The 1935–36 Iowa State Cyclones men's basketball team represented Iowa State University during the 1935–36 NCAA men's basketball season. The Cyclones were coached by Louis Menze, who was in his eighth season with the Cyclones. They played their home games at the State Gymnasium in Ames, Iowa.

They finished the season 8–8, 3–7 in Big Six play to finish in a tie for fourth place.
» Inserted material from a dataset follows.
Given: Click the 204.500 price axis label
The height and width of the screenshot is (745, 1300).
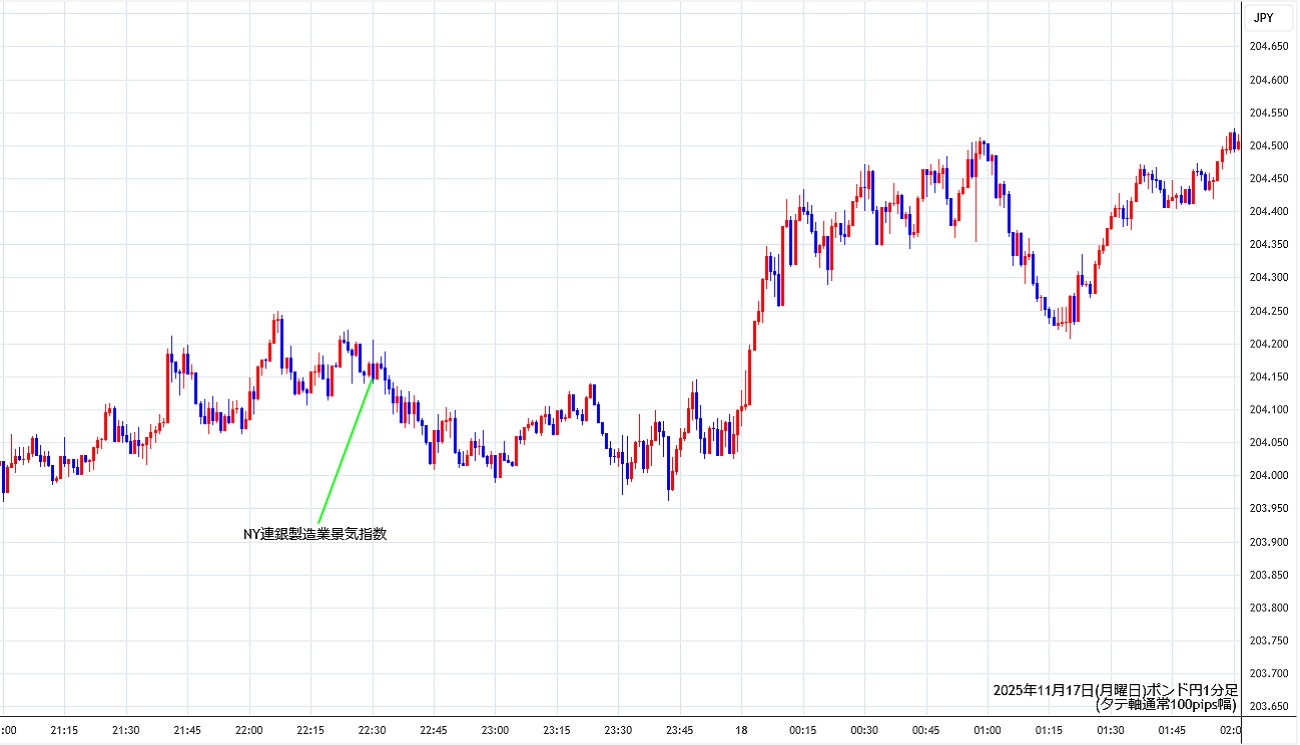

== Schedule and results ==

| Date time, TV | Rank^{#} | Opponent^{#} | Result | Record | Site city, state |
Regular season
| December 6, 1935* |  | Simpson | W 37–14 | 1–0 | State Gymnasium Ames, Iowa |
| December 9, 1935* |  | Cornell | W 34–21 | 2–0 | State Gymnasium Ames, Iowa |
| December 13, 1935* |  | Grinnell | W 36–22 | 3–0 | State Gymnasium Ames, Iowa |
| January 1, 1936* 7:30 pm |  | Vanderbilt | W 38–28 | 4–0 | State Gymnasium Ames, Iowa |
| January 6, 1936* 8:15 pm |  | at Drake Iowa Big Four | L 23–24 | 4–1 | Drake Fieldhouse Des Moines, Iowa |
| January 11, 1936 |  | at Kansas | L 17–38 | 4–2 (0–1) | Hoch Auditorium Lawrence, Kansas |
| January 13, 1936 |  | at Oklahoma | L 19–25 | 4–3 (0–2) | OU Field House Norman, Oklahoma |
| January 18, 1936 |  | Kansas State | W 31–29 | 5–3 (1–2) | State Gymnasium Ames, Iowa |
| January 25, 1936 |  | Nebraska | W 41–40 ^{OT} | 6–3 (2–2) | State Gymnasium Ames, Iowa |
| January 31, 1936 7:30 pm |  | Missouri | L 29–33 | 6–4 (2–3) | State Gymnasium Ames, Iowa |
| February 4, 1936 7:15 pm |  | Kansas | L 25–42 | 6–5 (2–4) | State Gymnasium Ames, Iowa |
| February 15, 1936 |  | at Nebraska | L 20–49 | 6–6 (2–5) | Nebraska Coliseum Lincoln, Nebraska |
| February 17, 1936 |  | at Kansas State | L 25–41 | 6–7 (2–6) | Nichols Hall Manhattan, Kansas |
| February 22, 1936 |  | Oklahoma | L 39–42 | 6–8 (2–7) | State Gymnasium Ames, Iowa |
| February 26, 1936* 7:15 pm |  | Drake Iowa Big Four | W 37–29 | 7–8 | State Gymnasium Ames, Iowa |
| March 4, 1936 |  | at Missouri | W 31–29 ^{OT} | 8–8 (3–7) | Brewer Fieldhouse Columbia, Missouri |
*Non-conference game. ^{#}Rankings from AP poll. (#) Tournament seedings in parentheses. All times are in Central Time.